Objectives: This study describes the magnetic resonance findings of benign and malignant pleural diseases in asbestos-exposed subjects.
Methods: Thirty patients with a history of asbestos exposure and pleural lesions in chest X-rays and computed tomography scans were examined with a 0.5- and a 1.5-T magnetic resonance unit. The examination protocol included cardiac-gated proton density and T2-weighted images, unenhanced and enhanced (Gd-DTPA; 0.1 mmol/ kg) T1-weighted images in the axial plane and sometimes in another orthogonal plane (sagittal or coronal or both). All the magnetic resonance images were reviewed by 3 experienced observers, who visually evaluated morphologic features, signal intensity, and contrast enhancement of pleural lesions. The diagnosis was established by means of percutaneous biopsy, thoracotomy, and combined clinical and radiological follow-up for at least 3 years.

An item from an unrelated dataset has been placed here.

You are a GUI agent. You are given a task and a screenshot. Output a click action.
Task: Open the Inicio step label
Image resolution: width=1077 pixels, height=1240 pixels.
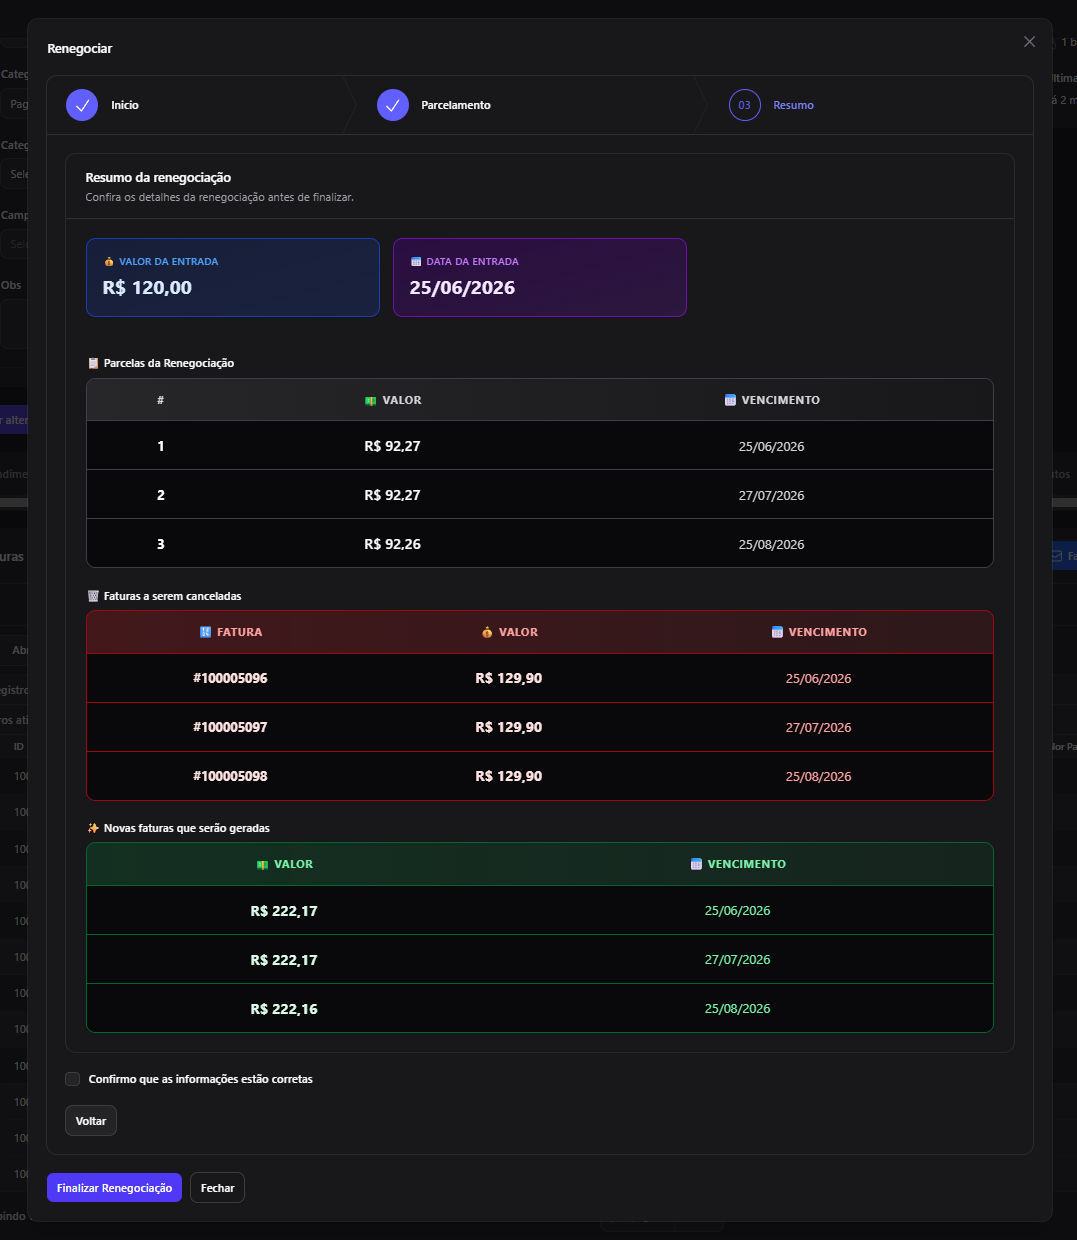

Results: Eighteen patients affected with multiple pleural plaques showed low signal intensity on both unenhanced and enhanced T1-weighted and proton density and T2-weighted images. In 2 of these patients an acute pleural effusion was observed. All the malignant lesions (11 mesotheliomas) and a solitary benign pleural plaque revealed high signal intensity on the proton density and T2-weighted images and inhomogeneous contrast enhancement in the postcontrast T1-weighted images. The sensitivity, specificity, and diagnostic accuracy of the magnetic resonance imaging in classifying a lesion as suggestive of malignancy were 100%, 95% and 97%, respectively.
Conclusions: The results point out 2 magnetic resonance signal intensity patterns for asbestos-related pleural lesions: (i) low-signal intensity on unenhanced and enhanced T1-weighted and proton density and T2-weighted images for benign plaques and (ii) nonhomogeneous hyperintensity in T2-weighted and enhanced T1-weighted images for malignant mesotheliomas.